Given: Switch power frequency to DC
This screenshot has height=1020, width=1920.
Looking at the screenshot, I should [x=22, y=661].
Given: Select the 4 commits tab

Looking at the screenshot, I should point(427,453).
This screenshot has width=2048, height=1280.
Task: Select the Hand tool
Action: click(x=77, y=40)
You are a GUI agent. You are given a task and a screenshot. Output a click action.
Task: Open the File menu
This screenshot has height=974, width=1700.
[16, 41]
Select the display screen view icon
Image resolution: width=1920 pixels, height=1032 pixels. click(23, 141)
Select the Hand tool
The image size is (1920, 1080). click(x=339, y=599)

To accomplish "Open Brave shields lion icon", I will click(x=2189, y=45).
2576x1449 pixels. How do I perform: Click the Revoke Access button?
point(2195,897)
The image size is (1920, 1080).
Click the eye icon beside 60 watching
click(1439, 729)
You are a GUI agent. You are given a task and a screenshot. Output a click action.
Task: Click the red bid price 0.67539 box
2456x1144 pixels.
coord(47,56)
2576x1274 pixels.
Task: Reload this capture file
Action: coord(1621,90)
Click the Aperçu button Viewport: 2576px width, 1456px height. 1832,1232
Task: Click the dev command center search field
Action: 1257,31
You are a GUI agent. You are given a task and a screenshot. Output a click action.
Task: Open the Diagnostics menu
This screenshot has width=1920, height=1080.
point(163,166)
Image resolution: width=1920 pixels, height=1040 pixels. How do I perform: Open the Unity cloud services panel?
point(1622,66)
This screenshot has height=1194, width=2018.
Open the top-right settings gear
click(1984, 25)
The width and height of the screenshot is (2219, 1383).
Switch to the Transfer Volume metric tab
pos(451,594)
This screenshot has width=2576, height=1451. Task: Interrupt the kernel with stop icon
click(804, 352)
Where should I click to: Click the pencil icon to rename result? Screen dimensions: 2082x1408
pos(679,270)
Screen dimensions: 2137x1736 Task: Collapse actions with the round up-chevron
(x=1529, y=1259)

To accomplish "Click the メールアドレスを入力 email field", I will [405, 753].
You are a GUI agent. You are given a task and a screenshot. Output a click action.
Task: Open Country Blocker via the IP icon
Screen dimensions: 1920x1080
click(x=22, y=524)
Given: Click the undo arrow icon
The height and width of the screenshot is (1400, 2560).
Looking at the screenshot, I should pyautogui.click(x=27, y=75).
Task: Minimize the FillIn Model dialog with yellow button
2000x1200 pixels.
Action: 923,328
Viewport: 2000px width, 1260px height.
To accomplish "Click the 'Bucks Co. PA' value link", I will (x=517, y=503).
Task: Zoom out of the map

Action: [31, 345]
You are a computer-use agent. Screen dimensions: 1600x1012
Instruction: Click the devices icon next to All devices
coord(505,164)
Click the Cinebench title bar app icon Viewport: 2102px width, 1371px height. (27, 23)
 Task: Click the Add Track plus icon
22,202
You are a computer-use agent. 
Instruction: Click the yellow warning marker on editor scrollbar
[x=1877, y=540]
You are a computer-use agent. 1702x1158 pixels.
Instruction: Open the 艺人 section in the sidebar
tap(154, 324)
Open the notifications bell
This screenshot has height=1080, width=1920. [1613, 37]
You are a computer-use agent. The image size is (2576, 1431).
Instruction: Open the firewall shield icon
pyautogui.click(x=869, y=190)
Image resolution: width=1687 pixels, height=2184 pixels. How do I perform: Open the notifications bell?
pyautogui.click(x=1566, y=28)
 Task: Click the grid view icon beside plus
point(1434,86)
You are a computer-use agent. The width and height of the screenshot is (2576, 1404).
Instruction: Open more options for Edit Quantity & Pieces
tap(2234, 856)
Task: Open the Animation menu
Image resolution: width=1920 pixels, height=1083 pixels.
⁂
How to complete this task ▸ Write out only what runs from the line holding "You are a computer-use agent. Screen" through the last line of the records, exactly as shown.

Result of this task ▸
You are a computer-use agent. Screen dimensions: 1600x1012
Instruction: Click the devices icon next to All devices
coord(505,164)
Click the Cinebench title bar app icon Viewport: 2102px width, 1371px height. (27, 23)
 Task: Click the Add Track plus icon
22,202
You are a computer-use agent. 
Instruction: Click the yellow warning marker on editor scrollbar
[x=1877, y=540]
You are a computer-use agent. 1702x1158 pixels.
Instruction: Open the 艺人 section in the sidebar
tap(154, 324)
Open the notifications bell
This screenshot has height=1080, width=1920. [1613, 37]
You are a computer-use agent. The image size is (2576, 1431).
Instruction: Open the firewall shield icon
pyautogui.click(x=869, y=190)
Image resolution: width=1687 pixels, height=2184 pixels. How do I perform: Open the notifications bell?
pyautogui.click(x=1566, y=28)
 Task: Click the grid view icon beside plus
point(1434,86)
You are a computer-use agent. The width and height of the screenshot is (2576, 1404).
Instruction: Open more options for Edit Quantity & Pieces
tap(2234, 856)
Task: Open the Animation menu
Image resolution: width=1920 pixels, height=1083 pixels.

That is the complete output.